Work required: Set down, without any change, the stretch of lines in the records from the line containing "Image resolution: width=1005" through the line containing "(1190, 478)".
— START Records shown —
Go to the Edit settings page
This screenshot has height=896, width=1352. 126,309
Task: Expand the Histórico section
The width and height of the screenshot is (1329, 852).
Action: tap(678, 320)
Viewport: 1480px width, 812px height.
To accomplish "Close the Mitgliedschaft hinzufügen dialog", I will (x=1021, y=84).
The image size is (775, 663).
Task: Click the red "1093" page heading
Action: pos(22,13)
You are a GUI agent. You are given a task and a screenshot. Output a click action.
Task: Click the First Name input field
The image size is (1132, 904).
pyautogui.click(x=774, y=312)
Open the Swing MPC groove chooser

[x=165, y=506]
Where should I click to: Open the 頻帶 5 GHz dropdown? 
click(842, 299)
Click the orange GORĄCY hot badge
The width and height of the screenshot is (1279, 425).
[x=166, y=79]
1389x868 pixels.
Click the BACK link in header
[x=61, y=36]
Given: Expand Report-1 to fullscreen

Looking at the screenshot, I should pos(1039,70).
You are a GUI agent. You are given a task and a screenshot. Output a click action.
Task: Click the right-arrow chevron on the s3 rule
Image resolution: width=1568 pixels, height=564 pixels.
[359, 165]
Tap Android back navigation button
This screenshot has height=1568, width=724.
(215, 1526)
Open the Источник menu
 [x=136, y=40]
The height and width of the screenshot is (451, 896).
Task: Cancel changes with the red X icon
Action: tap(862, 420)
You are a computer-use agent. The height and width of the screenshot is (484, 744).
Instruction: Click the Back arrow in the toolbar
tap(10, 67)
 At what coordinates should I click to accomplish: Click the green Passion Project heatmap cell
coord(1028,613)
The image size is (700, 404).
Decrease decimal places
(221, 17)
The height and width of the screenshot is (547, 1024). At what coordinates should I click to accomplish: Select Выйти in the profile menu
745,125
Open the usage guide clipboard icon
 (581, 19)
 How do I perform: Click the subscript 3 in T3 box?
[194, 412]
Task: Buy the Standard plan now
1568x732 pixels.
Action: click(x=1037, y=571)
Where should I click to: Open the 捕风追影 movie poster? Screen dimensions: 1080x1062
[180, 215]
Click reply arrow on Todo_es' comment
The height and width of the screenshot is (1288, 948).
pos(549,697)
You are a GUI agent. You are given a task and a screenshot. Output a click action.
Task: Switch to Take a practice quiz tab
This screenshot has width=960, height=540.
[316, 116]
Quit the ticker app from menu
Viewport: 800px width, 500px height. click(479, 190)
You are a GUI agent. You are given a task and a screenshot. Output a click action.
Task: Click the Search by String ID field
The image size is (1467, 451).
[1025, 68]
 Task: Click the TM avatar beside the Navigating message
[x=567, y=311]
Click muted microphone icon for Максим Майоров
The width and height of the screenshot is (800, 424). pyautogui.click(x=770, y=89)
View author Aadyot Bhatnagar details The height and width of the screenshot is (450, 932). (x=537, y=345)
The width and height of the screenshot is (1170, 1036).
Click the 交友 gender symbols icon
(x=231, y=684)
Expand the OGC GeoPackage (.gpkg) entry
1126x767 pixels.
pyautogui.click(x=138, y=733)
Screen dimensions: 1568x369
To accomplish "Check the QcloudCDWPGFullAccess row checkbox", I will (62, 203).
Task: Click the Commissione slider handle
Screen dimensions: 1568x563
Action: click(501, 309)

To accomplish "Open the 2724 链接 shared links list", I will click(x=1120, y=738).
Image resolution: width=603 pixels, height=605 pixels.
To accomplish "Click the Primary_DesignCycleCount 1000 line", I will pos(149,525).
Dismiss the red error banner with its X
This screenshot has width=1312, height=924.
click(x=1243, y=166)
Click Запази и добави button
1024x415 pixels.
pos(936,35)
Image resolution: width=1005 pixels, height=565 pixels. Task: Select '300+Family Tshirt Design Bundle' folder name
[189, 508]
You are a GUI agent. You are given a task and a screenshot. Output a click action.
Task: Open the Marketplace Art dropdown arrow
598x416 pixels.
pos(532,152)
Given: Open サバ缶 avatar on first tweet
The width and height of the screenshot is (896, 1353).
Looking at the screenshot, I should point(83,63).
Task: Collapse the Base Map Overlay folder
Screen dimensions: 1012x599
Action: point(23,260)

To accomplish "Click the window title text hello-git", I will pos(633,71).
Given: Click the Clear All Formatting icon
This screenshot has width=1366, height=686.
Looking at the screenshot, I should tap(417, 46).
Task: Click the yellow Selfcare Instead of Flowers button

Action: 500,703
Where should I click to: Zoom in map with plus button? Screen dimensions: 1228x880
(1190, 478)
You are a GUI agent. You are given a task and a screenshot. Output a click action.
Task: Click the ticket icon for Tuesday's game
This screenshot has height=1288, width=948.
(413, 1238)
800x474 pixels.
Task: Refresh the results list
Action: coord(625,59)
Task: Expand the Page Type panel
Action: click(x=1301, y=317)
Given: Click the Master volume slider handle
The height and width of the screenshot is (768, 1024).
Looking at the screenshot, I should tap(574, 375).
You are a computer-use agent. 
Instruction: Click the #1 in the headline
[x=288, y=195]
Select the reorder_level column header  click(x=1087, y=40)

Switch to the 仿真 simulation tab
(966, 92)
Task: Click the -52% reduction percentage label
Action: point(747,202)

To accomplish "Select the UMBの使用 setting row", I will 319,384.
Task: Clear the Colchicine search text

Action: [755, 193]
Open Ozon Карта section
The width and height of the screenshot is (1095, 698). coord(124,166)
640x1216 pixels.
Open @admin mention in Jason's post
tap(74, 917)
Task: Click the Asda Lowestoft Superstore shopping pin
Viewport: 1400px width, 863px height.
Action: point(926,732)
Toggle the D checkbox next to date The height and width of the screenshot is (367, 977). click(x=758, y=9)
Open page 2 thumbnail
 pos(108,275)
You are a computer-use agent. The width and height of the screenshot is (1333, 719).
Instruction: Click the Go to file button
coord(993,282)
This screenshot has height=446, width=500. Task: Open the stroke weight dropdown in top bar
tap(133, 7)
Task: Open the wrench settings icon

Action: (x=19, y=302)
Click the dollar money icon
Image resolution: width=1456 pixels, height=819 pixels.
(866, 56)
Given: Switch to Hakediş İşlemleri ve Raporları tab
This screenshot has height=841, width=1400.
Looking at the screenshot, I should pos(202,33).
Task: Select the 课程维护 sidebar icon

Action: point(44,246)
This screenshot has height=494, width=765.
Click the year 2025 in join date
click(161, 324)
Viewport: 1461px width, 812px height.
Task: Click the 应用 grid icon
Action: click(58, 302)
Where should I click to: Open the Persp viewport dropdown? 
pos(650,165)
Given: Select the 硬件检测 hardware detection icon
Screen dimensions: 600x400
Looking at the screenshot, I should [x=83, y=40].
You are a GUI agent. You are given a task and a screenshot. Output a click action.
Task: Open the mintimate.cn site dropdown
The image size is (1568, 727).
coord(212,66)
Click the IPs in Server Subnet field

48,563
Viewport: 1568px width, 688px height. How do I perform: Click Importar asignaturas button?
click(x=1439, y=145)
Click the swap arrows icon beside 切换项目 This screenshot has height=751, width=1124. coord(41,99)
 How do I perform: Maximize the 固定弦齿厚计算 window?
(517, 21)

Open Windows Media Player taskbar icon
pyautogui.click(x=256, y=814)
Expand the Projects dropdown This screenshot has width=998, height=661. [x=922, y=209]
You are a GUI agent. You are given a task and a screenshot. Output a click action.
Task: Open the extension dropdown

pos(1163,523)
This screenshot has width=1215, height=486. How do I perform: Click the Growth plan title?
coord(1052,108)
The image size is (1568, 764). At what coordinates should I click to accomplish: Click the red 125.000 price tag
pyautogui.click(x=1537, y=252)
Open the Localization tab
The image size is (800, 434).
— END Records shown —
The output:
Image resolution: width=1005 pixels, height=565 pixels. Task: Select '300+Family Tshirt Design Bundle' folder name
[189, 508]
You are a GUI agent. You are given a task and a screenshot. Output a click action.
Task: Open the Marketplace Art dropdown arrow
598x416 pixels.
pos(532,152)
Given: Open サバ缶 avatar on first tweet
The width and height of the screenshot is (896, 1353).
Looking at the screenshot, I should point(83,63).
Task: Collapse the Base Map Overlay folder
Screen dimensions: 1012x599
Action: point(23,260)

To accomplish "Click the window title text hello-git", I will pos(633,71).
Given: Click the Clear All Formatting icon
This screenshot has width=1366, height=686.
Looking at the screenshot, I should tap(417, 46).
Task: Click the yellow Selfcare Instead of Flowers button

Action: 500,703
Where should I click to: Zoom in map with plus button? Screen dimensions: 1228x880
(1190, 478)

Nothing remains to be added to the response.